In June, I flew to California to have a month-long play date with my grandson while his mother, who is a fencing instructor, did weeklong fencing camps.
In mid-July, they flew back with me to Kansas. It’s been two years since they’ve been here, and two years is a long span in a 6-year-old’s life. What would he remember about Ramona? Evidently, only good things because he was so excited.
A week before our departure he asked, “How many more days is it before we go to Kansas?” He said Kansas as if it were Hawaii or Disneyland — for sure an exotic port of call, way beyond rolling hills, hay bales, and wheat fields.
Kansas did look good when we landed in Wichita with green, green, green visible in every direction from the airplane window. Wichita looked like those miniature villages we’d been building for a month with tiny houses and toy cars on the living room floor.
So you can see that for the past few weeks, I’ve had lots of company, 24-hour companionship, and the constant cacophony of a little boy who talks nonstop.
“Look, Baba,” he calls as I peer into the computer screen, “I’m part boy, part bird.”
He has a bright blue blanket that belonged to my mother around his shoulders.
“These are my wings,” he throws his arms out, “and this is my long tail. I’m a peacock,” he triumphs. “Oh, yeah! peacock power!” And he flies out to the porch to see if he can get more of a reaction from his mother and his aunt, who are deep into philosophical discussions.
I love their company! I planted beans to mature while they were scheduled to be around and hoped for tomatoes galore. It is not enough just to have a garden; there is something in my makeup that wants to share the experience. That’s why I write and for sure it’s why I love taking pictures. With a photograph, I could re-experience the experience. I could share the experience, and the experience was enhanced by the sharing. Two sets of eyes, or 12 or 20, made the event even better.
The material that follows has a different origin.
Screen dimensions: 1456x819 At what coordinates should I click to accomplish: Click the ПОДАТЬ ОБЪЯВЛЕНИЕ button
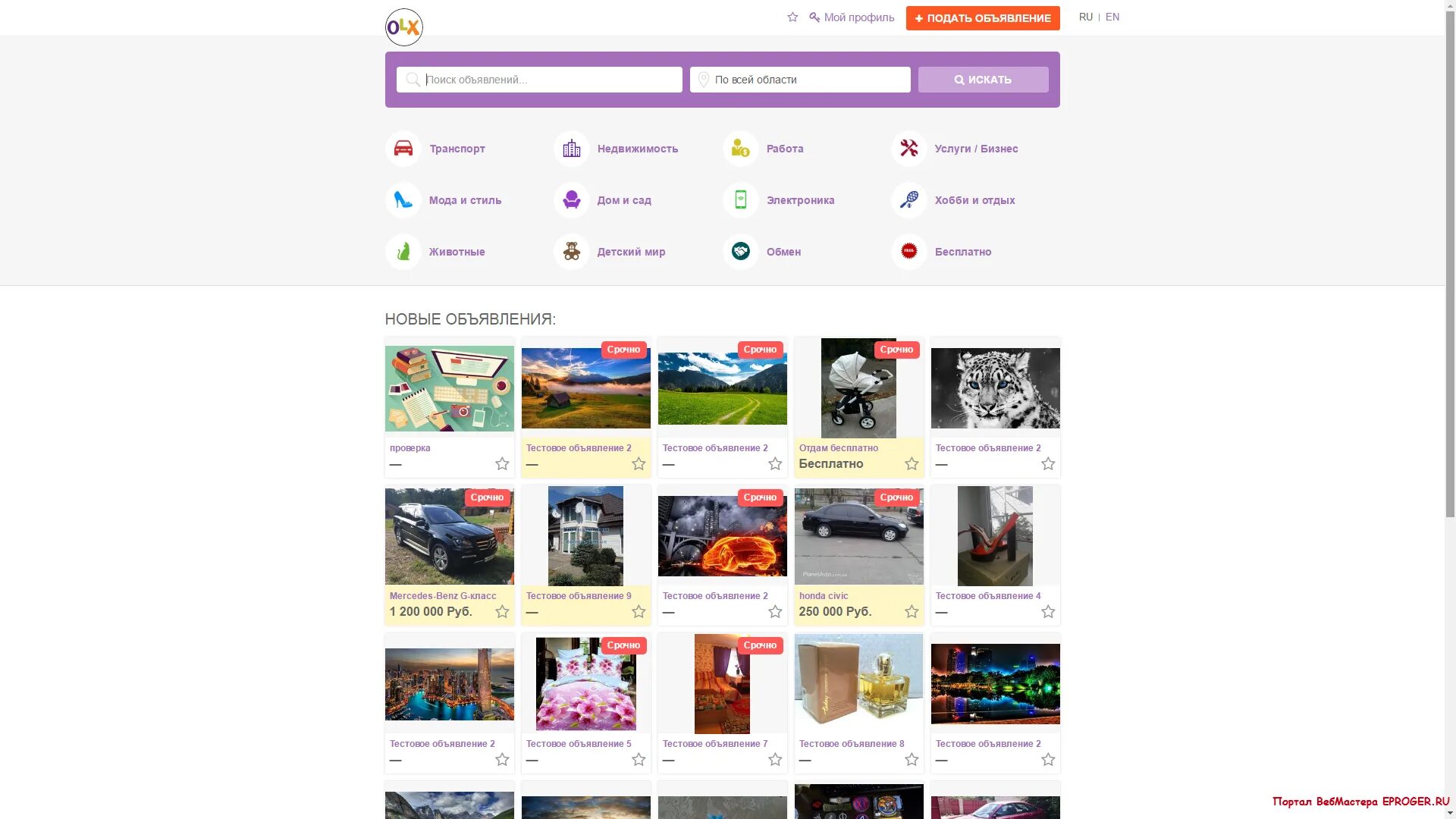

I have neighbors who love diddling in their gardens, creating little nooks and bowers, new paths and ponds. Obviously, they have fun doing it, but I’ve a hunch that the experience is magnified when they invite someone in for show and tell.
I love seeing what they’ve created: vines climbing everywhere, kettles turned into planters, garden ghosts and benches around every corner. I know they have fun playing in their yard, but the frosting on the cake is the sharing of the experience.
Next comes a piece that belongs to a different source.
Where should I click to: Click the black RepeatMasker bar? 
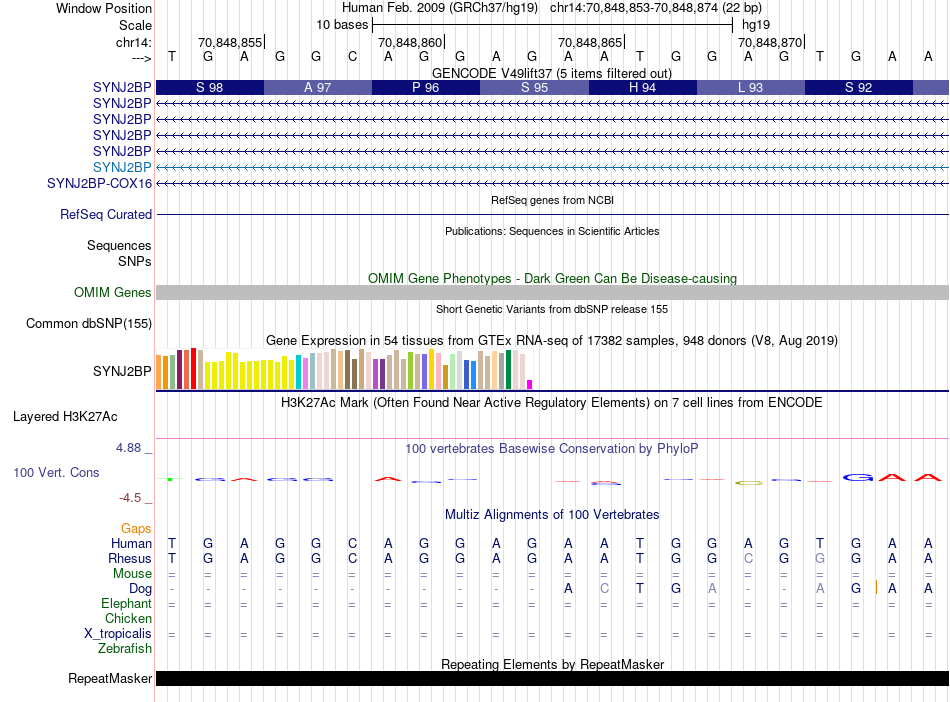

My old friend Shawzee was always a people person, and as he got older and his world got smaller, he devised all kinds of ways to have the company he craved. When he was still living in his own home, he kept a stash of Vernor’s Ginger Ale in the fridge to offer to any passerby.
“Come on in,” he’d say, “I’ve got something to show you,” and if he was very clever in his show-and-tell artistry, you could be there for an hour or more.
When he moved into a retirement center near me, he kept a box of See’s chocolates on the table by the door.
“Come see what I’ve got,” he’d coax, proffering the delicacies, and while you chose and savored he’d have the company that he craved.
This summer, while I was gone, I asked myself whether I really wanted to keep writing this column. Writing with heart is such a delicate balancing act, especially when you don’t see your audience.
“Is it worth it? Do I have anything more to say?” I asked myself, “How much longer will I do this?” I queried, “Who needs the deadlines?”
I tried on the notion of quitting like trying on a readymade dress. And then I sat down at the computer and started to write. I was craving your company.
Yes, writing Another Day in the Country pulls you into my world. I have your company, even if it is just for the few moments that you stop to read. The neighbors walk on down the road, my kids fly back to California, my friends goes on home but once a week, you’re here.